Since I still have a blogpost to write tonight, I haven't watched the new episode of Homeland yet, but I was delighted to see that The New Yorker's Jon Lee Anderson watched last week's, because the fugitive congressman-terrorist Brody's turning up in Caracas's skeletal skyscraper known as the Tower of David had me dredging my memory for the powerful piece JLA wrote in the not-too-distant past, an evaluation of the legacy of Venezuelan strongman Hugo Chávez, then still clinging to life ("Slumlord: What has Hugo Chávez wrought in Venezuela?"). The real Tower of David, which Anderson described as "one of South America's most apocalyptic urban fastnesses," and which was figuratively at the center of the piece, seemed fairly well depicted in the Homeland episode. So in addition to hoping to refresh my pitiable memory, I was extremely curious what Anderson has to say about the depiction in the new post, "The Real 'Tower of David.'"

The Tower, Anderson writes,
is a half-finished forty-five-story skyscraper-cum-ghetto that rises from the heart of downtown Caracas. Home to over three thousand people who have built brick shacks inside its concrete carapace -- right up to the twenty-eighth floor -- the Tower is controlled by a group of malandros led by the born-again ex-convict Alexander (El Niño) Daza. In "Homeland," Brody is made a guest and a prisoner of El Niño (The Boy), who finds a doctor to heal his wounds and assigns a girl to watch over him. In real life, as in "Homeland," the Tower is a symbol of contemporary Venezuela's broken dreams and, more pointedly, of the failure of the late Hugo Chávez's experiment in socialism, which he called his "Bolivarian revolution."

The building and its occupants were the subject of a story I wrote earlier this year, titled "Slumlord." At the time, the bombastic Chávez, who was fifty-eight years-old and had recently won reëlection to Venezuela's Presidency after nearly fourteen years in office, was still alive but concealed from public view, as he succumbed to cancer. He eventually died on March 5th, and was succeeded in office by his Vice-President, Nicolás Maduro.
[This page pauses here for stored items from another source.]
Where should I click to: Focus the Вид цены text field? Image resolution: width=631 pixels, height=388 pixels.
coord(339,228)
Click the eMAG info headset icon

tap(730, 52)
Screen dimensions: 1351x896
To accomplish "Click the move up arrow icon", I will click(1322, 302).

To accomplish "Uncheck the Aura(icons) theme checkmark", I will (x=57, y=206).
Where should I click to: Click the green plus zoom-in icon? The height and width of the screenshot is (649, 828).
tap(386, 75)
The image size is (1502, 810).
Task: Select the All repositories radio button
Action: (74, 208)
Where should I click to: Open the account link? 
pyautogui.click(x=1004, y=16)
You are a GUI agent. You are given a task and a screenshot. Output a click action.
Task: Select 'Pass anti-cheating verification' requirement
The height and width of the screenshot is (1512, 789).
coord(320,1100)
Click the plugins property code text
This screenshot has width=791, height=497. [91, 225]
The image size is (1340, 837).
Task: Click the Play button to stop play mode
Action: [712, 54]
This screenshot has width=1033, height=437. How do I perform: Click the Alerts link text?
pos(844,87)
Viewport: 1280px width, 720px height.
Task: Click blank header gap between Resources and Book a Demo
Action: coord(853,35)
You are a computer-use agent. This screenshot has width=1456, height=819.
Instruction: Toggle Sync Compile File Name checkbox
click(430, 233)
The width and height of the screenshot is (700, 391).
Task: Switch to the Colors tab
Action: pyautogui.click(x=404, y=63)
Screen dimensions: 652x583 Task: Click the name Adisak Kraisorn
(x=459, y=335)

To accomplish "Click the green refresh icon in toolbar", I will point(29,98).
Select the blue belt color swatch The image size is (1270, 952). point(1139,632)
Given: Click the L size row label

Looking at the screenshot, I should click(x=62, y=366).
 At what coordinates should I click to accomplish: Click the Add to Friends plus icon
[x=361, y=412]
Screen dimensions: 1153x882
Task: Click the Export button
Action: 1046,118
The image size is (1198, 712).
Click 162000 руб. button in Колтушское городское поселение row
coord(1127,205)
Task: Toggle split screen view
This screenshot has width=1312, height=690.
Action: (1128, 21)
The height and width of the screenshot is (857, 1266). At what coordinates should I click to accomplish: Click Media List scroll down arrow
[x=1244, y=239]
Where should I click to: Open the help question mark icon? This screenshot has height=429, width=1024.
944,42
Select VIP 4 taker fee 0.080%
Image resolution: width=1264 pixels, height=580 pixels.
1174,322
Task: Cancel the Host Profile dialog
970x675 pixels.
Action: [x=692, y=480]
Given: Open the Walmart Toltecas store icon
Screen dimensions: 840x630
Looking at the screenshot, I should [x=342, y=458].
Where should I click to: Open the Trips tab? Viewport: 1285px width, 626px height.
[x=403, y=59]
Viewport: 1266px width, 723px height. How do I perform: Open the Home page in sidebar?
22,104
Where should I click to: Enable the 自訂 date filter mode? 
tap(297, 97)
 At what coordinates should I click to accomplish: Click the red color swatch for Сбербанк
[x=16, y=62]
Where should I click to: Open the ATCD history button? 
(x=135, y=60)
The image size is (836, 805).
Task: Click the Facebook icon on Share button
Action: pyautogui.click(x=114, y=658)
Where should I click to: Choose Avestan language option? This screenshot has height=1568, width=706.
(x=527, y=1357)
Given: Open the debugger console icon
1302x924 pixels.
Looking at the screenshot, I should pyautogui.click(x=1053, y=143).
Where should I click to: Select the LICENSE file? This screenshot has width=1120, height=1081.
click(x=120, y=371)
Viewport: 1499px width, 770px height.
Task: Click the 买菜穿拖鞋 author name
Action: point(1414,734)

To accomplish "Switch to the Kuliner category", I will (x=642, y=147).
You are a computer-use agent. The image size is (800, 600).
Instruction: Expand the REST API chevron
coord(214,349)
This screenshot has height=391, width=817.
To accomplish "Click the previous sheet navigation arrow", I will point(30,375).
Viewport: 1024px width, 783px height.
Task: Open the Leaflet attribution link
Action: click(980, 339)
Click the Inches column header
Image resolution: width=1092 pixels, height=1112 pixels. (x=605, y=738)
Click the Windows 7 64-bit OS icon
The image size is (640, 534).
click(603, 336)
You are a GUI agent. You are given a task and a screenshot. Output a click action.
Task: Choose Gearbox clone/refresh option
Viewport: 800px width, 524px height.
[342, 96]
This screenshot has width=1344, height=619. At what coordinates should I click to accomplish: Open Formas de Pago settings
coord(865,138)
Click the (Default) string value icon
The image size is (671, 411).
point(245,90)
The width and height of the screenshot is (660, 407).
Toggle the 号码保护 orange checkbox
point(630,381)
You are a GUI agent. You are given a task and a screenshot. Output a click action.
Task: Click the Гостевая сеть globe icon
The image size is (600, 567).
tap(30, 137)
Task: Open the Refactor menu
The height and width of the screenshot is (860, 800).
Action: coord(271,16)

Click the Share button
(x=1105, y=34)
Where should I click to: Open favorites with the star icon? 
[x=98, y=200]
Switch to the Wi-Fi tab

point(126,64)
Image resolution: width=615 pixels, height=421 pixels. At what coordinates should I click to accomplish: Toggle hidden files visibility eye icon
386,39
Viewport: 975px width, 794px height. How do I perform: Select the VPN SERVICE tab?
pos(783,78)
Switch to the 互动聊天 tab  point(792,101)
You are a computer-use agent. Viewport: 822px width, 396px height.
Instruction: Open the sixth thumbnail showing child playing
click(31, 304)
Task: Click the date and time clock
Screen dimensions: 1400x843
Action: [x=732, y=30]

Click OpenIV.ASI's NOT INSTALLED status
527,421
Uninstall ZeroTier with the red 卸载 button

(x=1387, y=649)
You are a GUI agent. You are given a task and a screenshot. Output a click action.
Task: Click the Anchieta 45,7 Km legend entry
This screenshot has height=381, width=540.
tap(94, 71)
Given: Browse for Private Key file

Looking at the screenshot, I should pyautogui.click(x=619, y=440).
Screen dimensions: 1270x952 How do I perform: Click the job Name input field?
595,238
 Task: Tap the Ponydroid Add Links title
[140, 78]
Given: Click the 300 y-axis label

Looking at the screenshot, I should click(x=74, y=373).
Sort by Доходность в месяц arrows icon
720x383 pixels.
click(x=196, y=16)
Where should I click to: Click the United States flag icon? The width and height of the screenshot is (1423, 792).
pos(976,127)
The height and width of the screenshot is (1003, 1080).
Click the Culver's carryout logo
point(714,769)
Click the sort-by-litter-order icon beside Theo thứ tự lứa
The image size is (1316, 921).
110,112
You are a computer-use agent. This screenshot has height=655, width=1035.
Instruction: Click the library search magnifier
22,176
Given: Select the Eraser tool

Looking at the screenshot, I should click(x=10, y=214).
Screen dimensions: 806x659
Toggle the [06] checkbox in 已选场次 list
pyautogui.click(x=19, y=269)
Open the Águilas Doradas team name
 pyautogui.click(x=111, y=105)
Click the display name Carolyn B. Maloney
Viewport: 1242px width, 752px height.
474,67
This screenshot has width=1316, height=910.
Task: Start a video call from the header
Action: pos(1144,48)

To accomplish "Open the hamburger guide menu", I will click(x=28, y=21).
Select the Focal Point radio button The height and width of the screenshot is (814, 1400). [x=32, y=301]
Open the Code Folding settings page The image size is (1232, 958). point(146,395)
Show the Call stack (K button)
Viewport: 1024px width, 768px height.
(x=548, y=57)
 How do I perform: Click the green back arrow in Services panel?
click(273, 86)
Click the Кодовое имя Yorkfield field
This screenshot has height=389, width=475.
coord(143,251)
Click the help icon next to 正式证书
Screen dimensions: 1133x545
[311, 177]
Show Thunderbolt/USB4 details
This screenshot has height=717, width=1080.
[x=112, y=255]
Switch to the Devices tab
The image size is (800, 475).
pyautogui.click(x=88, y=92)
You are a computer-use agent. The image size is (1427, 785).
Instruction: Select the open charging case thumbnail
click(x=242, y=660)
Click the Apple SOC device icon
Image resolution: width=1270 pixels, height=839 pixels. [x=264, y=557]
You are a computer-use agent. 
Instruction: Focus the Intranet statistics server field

The Tower, originally conceived of as the centerpiece of Venezuelan's answer to Wall Street in the once economically dynamic, oil-rich nation, began construction in 1990. It was the brainchild of David Brillembourg, an investor who died in 1993, before the Tower was finished. Shortly afterward, there was a devastating Venezuelan financial crisis, and construction never resumed. The Tower of David, sixty-per-cent complete, became a derelict edifice. In 2007, El Niño Daza, together with several other armed gangsters and several hundred civilian followers, invaded the building and took it over. Daza has lived there ever since, ruling it like a private fiefdom. His authority, in a sense, is a by-product of the Chávez revolution; indeed, Daza was one of Chávez's ardent supporters.
So how true-to-life is the Homeland version of the Tower of David?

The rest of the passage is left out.